Camplan Marguerite

Année de nomination : 1995      Dossier n° 6520 -  Consulter le dossier de Jérusalem (en anglais)

Les Justes

Mme Marguerite Camplan
Date de naissance :
Profession : Membre de l'organisation clandestinne communiste Mouvement National contre le racisme
Particularité : Information non disponible

Localisation

Localite : Pontoise-les-Noyon
Département : Oise
Région : Picardie
Pays : France

Cérémonies de reconnaissance

Information non disponible

Personnes sauvées

Mme Clara Figlarz (née Pomeranc)

M. Serge Lewkowicz

Mme Ginette Pomeranc

M. Adolphe Pomeranc

Lieu de mémoire

Aucun

L'histoire

Ayant réussi à échapper à la grande rafle du 16 juillet 1942 à Paris, Madame Pomeranc se retrouva à la rue avec ses deux enfants âgés de onze et douze ans. Pendant de longs mois ils errèrent dans la ville, trouvant des cachettes de fortune. Puis ils rencontrèrent Marguerite Camplan, membre de l'organisation clandestine communiste "Mouvement national contre le racisme". Marguerite se déclara prête à accompagner les enfants auprès d'une famille d'accueil à Pontoise-les-Noyons, dans l'Oise. La famille en question hébergeait déjà, moyennant une modeste rémunération, plusieurs enfants envoyés par le MNCR. C'est ainsi qu'en juillet 1943, Marguerite Camplan, ayant retiré l'étoile jaune des vêtements de Ginette et Adolphe Pomeranc, se rendit avec eux par les transports en commun jusqu'à la gare. Elle les accompagna jusqu'à Pontoise, malgré le risque considérable qu'elle courait. En effet, la police surveillait de très près les activités des organisations communistes clandestines comme le MNCR, et lorsqu'elle arrivait à en arrêter des membres, ils étaient voués à la déportation. Arrivée à destination, Marguerite eut à négocier avec Madame Leroux, qui devait héberger les enfants mais n'avait pas compris qu'il s'agissait de petits Juifs. Elle finit par accepter de les recevoir. Marguerite Camplan expliqua à Adolphe qu'il devrait changer de nom et lui proposa Michel : c'est le nom qu'elle porta sur sa carte d'alimentation. Peu de temps après, Serge Lewkowicz, un garçonnet de quatre ans qui était le cousin des Pomeranc, vint se joindre à eux.
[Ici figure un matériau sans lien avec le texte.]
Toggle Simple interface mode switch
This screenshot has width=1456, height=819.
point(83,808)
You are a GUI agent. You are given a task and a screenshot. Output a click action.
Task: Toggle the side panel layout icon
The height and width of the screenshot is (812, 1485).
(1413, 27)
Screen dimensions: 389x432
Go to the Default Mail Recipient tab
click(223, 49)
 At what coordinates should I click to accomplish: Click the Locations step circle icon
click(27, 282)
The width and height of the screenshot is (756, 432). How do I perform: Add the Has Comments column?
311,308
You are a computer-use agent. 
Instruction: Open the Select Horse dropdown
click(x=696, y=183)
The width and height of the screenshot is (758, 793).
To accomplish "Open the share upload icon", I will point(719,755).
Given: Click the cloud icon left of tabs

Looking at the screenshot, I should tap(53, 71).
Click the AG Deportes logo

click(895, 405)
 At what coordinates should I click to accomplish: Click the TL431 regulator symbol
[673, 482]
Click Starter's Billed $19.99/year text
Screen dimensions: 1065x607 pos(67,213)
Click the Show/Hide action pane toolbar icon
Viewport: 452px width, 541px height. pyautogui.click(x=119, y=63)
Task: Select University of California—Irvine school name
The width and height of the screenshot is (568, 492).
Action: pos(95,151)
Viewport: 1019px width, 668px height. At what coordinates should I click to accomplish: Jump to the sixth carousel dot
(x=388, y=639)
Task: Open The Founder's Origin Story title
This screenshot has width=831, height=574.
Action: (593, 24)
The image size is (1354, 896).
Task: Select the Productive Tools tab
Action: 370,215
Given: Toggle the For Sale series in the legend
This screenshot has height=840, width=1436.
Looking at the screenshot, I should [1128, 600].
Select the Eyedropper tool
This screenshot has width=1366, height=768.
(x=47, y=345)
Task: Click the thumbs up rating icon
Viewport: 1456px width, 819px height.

Les trois enfants vécurent à Pontoise-les-Noyons jusqu'à l'été 1945. Marguerite Camplan transférait les paiements du MNCR à Madame Leroux. A un moment donné, elle dut mettre en veilleuse ses activités qui avaient été. découvertes. Ce n'est qu'après la guerre qu'elle rencontra de nouveau les petits Pomeranc. Ils devinrent amis; Adolphe resta toujours Michel pour elle; d'ailleurs l'adolescent ajouta ce nouveau nom à celui qu'il portait précédemment.

Le 2 avril 1995, Yad Vashem a décerné à Marguerite Camplan le titre de Juste des Nations.